Part of a data file
▼▼▼

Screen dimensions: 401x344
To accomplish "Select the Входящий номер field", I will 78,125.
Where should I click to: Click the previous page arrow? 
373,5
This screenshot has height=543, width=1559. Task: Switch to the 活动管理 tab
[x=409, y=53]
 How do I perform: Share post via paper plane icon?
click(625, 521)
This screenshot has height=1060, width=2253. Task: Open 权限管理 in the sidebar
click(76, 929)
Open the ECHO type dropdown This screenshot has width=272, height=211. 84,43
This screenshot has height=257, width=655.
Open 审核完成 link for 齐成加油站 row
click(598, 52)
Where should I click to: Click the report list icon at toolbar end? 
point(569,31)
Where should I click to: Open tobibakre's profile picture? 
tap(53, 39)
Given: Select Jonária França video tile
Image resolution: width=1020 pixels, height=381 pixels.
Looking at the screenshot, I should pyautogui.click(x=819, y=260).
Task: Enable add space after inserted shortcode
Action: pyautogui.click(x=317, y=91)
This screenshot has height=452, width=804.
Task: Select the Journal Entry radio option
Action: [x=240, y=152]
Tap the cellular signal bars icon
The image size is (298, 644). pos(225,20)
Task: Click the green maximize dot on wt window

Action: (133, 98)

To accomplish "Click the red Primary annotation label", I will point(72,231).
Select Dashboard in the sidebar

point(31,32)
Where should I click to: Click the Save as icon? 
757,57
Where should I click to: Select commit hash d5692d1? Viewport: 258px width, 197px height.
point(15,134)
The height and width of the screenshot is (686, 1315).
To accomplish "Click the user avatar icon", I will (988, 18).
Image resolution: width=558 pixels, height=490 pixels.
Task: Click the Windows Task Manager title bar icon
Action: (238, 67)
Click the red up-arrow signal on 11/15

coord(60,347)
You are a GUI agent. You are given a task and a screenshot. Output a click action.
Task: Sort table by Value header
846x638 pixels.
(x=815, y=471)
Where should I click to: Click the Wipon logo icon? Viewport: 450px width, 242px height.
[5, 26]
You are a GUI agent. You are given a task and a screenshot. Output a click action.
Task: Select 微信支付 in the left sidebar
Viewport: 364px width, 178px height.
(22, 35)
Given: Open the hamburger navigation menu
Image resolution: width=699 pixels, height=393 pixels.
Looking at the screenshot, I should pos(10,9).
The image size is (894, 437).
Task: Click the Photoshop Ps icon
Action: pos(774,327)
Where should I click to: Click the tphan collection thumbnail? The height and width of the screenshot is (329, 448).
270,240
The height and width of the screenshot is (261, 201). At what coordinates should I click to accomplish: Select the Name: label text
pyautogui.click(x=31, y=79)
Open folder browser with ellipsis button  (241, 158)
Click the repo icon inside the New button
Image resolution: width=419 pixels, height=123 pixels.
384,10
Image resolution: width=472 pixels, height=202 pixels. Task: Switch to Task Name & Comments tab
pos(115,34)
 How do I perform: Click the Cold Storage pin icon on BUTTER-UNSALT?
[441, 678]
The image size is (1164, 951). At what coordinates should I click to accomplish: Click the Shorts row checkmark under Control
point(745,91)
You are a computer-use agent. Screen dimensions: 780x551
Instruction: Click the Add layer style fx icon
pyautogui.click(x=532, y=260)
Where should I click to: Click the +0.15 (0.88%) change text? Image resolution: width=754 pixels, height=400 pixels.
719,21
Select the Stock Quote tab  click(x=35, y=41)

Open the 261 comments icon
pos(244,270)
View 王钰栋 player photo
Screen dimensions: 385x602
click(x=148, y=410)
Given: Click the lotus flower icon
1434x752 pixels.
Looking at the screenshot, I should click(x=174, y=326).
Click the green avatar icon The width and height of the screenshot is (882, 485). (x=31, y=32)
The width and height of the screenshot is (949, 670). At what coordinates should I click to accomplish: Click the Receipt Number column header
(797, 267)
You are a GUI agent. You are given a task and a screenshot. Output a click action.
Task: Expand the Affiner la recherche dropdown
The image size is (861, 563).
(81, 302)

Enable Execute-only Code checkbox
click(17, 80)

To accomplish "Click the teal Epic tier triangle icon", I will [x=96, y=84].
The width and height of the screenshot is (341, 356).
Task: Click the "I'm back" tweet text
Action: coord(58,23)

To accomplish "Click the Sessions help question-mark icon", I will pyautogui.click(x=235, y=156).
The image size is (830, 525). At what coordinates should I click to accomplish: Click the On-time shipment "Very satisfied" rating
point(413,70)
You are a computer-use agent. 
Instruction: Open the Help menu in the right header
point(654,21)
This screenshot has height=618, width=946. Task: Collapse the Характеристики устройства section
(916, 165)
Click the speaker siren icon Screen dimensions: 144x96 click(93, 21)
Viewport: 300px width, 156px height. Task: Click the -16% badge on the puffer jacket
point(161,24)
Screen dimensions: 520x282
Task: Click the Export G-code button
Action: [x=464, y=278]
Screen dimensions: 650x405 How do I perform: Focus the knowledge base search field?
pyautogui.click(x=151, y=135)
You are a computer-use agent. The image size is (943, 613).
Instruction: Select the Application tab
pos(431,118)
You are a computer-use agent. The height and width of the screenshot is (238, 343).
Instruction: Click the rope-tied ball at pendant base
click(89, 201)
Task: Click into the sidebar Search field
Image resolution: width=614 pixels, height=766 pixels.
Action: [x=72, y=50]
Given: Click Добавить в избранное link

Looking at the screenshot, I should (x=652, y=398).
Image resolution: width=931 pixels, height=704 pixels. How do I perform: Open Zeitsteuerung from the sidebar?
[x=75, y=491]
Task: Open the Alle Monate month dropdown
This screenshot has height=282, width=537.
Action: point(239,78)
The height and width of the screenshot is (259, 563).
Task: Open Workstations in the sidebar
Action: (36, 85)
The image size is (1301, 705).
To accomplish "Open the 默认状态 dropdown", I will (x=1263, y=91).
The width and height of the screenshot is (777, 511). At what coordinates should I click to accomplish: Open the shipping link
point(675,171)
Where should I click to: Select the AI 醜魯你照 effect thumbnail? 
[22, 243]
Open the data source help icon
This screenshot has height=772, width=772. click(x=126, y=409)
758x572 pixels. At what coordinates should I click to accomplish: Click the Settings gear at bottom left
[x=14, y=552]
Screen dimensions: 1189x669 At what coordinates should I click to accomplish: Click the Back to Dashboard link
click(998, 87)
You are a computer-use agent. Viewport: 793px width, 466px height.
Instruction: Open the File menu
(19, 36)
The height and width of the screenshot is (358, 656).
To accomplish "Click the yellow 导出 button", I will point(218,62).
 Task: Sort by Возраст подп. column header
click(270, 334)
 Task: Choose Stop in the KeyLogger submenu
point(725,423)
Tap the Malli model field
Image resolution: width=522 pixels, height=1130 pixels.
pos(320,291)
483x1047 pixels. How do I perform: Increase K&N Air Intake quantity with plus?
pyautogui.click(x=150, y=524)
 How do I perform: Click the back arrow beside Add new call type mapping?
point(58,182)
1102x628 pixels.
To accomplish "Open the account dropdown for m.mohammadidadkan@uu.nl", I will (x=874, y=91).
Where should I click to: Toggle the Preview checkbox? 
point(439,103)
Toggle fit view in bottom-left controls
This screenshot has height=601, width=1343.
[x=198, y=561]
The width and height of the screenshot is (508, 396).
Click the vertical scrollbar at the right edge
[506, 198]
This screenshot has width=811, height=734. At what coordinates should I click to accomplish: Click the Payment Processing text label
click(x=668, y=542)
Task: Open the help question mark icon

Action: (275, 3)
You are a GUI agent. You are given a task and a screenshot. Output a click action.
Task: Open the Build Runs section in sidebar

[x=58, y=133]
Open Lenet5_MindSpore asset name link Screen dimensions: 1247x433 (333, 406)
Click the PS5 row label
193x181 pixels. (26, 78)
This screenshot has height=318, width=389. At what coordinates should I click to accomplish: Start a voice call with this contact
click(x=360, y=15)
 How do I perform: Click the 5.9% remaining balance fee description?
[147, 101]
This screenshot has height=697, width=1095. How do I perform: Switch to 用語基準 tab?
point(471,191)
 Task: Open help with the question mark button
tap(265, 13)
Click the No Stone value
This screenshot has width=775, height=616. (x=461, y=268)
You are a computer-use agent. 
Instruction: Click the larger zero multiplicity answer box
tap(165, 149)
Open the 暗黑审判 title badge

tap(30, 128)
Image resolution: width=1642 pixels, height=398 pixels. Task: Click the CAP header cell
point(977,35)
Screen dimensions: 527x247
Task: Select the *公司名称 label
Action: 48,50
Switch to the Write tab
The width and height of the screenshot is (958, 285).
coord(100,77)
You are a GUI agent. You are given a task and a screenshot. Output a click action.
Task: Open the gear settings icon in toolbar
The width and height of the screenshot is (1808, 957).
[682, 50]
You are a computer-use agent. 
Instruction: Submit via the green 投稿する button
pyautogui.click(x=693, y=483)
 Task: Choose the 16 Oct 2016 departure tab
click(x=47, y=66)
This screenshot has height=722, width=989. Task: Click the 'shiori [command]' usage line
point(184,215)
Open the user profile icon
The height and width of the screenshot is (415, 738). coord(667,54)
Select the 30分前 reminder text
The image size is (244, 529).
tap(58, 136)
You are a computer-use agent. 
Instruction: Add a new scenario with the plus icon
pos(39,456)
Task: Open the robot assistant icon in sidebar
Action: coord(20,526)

▲▲▲

**WHAT YOU NEED TO DO:**
Rewrite the part that opens with the line containing "This screenshot has height=722, width=989." and runs through the end of the rows, swapping "profile" for "account" and keeping everything else unchanged.

**EXERCISE RESULT:**
This screenshot has height=722, width=989. Task: Click the 'shiori [command]' usage line
point(184,215)
Open the user account icon
The height and width of the screenshot is (415, 738). coord(667,54)
Select the 30分前 reminder text
The image size is (244, 529).
tap(58, 136)
You are a computer-use agent. 
Instruction: Add a new scenario with the plus icon
pos(39,456)
Task: Open the robot assistant icon in sidebar
Action: coord(20,526)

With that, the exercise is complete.